Cette liquidation permet de connaître les recettes pour chacune d’entre elles : 701,72 francs. Les dépenses apparaissent dans le compte de tutelle du 7 juin : 19,55 francs pour chacune des soeurs, dont une bonne partie vient des frais d’enregistrement.

Jean se trouve donc « reliquaire » pour chacune de ses « pupilles » de 682,17 francs. Sa fille aînée avait reçu une avance de 446 francs, il ne lui restera donc plus que 236,17 à percevoir.

L’histoire se répète malheureusement avec le décès de la troisième femme de Jean, Marie CANDRET le 7 décembre 1848. Le 26 décembre un conseil de famille se tient : Jean est de nouveau le tuteur légal, François DUSSAULT beau-frère de feue sa femme est subrogé tuteur de ses enfants. Nous retrouvons d’ailleurs François pour l’inventaire après décès qui se tient le 3 janvier.

La tutelle de Rosalie sera de courte durée, car elle épouse le 6 mars Louis LINARD.

Comme je l’ai déjà raconté, Jean sent sa fin proche et rédige son testament. Dans ses dernières volontés il souhaite que son gendre devienne tuteur de ses enfants les plus jeunes. Mais il n’est pas au courant…

Alors qu’a-t’il répondu ?

La réponse vient dans un acte du 8 mai 1864. Louis est décédé en mars, et la tutelle dont il était investi va changer de main…

Louis a visiblement accepté sa tâche, il fut tuteur de Louise et Théodore. Mais son décès change la donne… Un conseil de famille suit son décès le 17 avril, à la suite duquel Cyprien BEAUNEZ devient tuteur de son demi-frère et sa demi-sœur.

Étonnamment, les « recettes » des deux enfants ne sont pas les mêmes : 73,08 francs pour Louise, 290,74 francs pour Théodore. Alors qu’il n’y a pas de détail pour les dépenses de Louise (peut-être car elle est partie travailler ?) nous avons une liste très fournie pour Théodore :

  • Chez le marchand-épicier COURTILLAIS : 1,50 francs
  • Chez DESFLEURS, sabotier à Herry : 2,75 francs
  • Chez PAMAIS pour un chapeau : 2 francs
  • Chez DEBRET tailleur à Herry pour de nombreux vêtements : 14,50 francs
  • De nouveau un passage chez le sabotier DEFLEURS : 3,10 francs
  • Puis chez le tailleur DEBRET : 16 francs
  • Nouvelle paire de sabots : 4,50 francs
  • Un complément chez le tailleur pour : 4 francs.
  • En frais de nourriture jusqu’au 24 juin, date à laquelle Théodore changera de maison : 243,48 francs.

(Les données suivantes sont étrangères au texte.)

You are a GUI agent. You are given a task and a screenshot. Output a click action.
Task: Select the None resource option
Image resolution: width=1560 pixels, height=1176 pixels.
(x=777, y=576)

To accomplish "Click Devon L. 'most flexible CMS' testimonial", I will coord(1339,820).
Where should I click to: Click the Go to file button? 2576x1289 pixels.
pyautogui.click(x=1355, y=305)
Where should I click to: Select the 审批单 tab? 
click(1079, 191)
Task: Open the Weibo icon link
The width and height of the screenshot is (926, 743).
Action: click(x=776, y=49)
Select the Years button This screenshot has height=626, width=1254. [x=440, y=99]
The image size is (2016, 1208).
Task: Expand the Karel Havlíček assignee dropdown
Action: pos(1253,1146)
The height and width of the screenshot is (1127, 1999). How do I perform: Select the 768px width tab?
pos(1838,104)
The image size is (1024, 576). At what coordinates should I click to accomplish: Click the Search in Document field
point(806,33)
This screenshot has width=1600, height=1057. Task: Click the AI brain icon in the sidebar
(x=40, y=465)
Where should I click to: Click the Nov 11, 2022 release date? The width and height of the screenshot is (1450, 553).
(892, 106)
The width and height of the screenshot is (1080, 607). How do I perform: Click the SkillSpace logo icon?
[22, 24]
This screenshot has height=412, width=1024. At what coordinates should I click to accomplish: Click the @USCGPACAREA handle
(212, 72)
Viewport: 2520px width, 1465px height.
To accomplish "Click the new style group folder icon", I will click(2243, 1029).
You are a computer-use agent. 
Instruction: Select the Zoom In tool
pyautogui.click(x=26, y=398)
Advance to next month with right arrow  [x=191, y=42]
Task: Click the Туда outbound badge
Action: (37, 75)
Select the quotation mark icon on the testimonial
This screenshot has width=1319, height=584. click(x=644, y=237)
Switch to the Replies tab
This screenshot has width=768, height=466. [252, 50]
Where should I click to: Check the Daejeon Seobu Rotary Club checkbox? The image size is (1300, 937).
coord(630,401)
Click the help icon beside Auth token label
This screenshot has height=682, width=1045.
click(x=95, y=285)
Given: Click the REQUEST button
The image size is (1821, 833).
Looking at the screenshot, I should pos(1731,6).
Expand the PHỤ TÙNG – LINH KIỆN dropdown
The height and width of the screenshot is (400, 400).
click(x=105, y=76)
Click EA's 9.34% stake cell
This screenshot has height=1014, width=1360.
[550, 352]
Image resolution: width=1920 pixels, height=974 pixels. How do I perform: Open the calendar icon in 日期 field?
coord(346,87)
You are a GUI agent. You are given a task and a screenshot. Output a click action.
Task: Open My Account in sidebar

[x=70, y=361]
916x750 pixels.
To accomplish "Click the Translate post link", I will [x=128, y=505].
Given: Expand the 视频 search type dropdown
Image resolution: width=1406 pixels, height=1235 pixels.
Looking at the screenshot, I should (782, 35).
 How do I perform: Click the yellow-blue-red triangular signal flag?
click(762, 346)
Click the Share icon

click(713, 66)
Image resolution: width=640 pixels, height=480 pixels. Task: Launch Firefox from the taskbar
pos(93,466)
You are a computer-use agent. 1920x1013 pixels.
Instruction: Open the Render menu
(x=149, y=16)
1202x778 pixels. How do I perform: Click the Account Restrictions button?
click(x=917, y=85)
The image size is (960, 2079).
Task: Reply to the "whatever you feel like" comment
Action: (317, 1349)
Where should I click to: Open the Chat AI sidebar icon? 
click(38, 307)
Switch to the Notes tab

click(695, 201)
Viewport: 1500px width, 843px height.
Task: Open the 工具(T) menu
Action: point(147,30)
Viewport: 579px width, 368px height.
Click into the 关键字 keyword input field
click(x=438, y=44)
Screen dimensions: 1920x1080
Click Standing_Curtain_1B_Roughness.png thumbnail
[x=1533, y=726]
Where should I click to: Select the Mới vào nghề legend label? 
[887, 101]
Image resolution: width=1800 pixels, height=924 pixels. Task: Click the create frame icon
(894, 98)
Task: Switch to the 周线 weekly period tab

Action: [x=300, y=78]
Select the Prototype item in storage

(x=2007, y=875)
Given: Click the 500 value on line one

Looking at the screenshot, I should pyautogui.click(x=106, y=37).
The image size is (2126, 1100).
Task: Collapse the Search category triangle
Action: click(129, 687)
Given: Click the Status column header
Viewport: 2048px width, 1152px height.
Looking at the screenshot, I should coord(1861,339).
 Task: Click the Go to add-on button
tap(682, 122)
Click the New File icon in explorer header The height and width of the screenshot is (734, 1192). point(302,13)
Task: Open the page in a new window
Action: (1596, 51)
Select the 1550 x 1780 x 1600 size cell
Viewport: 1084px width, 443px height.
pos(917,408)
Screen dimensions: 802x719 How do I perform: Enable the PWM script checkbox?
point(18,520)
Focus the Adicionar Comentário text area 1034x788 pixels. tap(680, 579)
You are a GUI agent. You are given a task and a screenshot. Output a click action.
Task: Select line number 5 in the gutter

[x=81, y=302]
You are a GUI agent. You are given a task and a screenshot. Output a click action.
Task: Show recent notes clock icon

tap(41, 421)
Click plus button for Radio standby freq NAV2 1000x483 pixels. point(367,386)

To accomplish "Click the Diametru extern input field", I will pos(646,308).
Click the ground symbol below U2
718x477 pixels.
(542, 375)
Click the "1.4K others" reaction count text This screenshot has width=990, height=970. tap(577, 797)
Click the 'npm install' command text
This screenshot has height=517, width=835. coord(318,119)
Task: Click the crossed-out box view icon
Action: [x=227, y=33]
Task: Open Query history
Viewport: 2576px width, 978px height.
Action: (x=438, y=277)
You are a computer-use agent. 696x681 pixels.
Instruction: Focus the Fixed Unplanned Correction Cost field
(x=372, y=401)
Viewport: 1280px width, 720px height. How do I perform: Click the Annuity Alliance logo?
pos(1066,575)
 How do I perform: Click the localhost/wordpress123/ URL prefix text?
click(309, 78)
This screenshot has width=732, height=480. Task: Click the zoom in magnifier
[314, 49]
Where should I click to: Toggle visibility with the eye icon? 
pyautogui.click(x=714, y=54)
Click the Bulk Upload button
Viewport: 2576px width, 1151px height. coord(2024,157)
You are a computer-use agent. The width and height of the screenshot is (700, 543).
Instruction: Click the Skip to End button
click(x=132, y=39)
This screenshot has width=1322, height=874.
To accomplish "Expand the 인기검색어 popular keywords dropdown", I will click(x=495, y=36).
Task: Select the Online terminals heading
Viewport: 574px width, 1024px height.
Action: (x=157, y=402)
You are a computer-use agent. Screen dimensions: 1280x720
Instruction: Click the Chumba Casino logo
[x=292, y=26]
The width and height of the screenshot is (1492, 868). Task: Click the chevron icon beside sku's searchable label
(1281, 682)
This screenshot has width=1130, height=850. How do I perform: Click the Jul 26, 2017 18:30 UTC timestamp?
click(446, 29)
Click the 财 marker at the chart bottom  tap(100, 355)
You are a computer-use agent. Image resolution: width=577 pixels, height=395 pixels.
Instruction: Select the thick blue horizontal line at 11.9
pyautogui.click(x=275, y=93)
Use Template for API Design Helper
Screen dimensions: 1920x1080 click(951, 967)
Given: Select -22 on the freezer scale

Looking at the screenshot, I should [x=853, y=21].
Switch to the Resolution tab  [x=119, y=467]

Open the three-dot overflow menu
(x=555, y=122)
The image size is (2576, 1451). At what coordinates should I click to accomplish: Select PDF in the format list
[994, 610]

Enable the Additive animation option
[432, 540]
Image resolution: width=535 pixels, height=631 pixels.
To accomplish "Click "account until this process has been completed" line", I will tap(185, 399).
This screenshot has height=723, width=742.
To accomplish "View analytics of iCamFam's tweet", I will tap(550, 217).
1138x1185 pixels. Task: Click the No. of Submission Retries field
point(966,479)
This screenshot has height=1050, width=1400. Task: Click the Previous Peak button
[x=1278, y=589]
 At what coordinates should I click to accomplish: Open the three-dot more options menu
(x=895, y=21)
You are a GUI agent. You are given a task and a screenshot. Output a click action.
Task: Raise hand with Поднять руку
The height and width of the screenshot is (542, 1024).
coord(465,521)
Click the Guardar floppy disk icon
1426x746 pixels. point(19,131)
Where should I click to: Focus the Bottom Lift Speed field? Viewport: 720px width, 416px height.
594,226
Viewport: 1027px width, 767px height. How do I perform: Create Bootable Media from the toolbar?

Le détail du calcul pour les frais de nourriture

Au final Théodore se retrouve donc débiteur de 1,29 francs. Mais comme Rosalie lui devait 25,05 francs suite à la succession, elle lui donnera 23,76 francs.

Inventaire après décès - Minutes de Jean-Baptiste COURSIER, notaire à Herry : 1837 ; E/23721.
Compte de tutelle - Minutes de Jean-Baptiste COURSIER, notaire à Herry janvier mai 1849.
Testament, compte de tutelle - Minutes de Louis COURSIER, notaire à Herry : avril-août 1859 ; E/23766.
Compte de tuteur à tuteur- Minutes de Paul DUMOULIN notaire à Herry : mars-mai 1864 ; E/23782.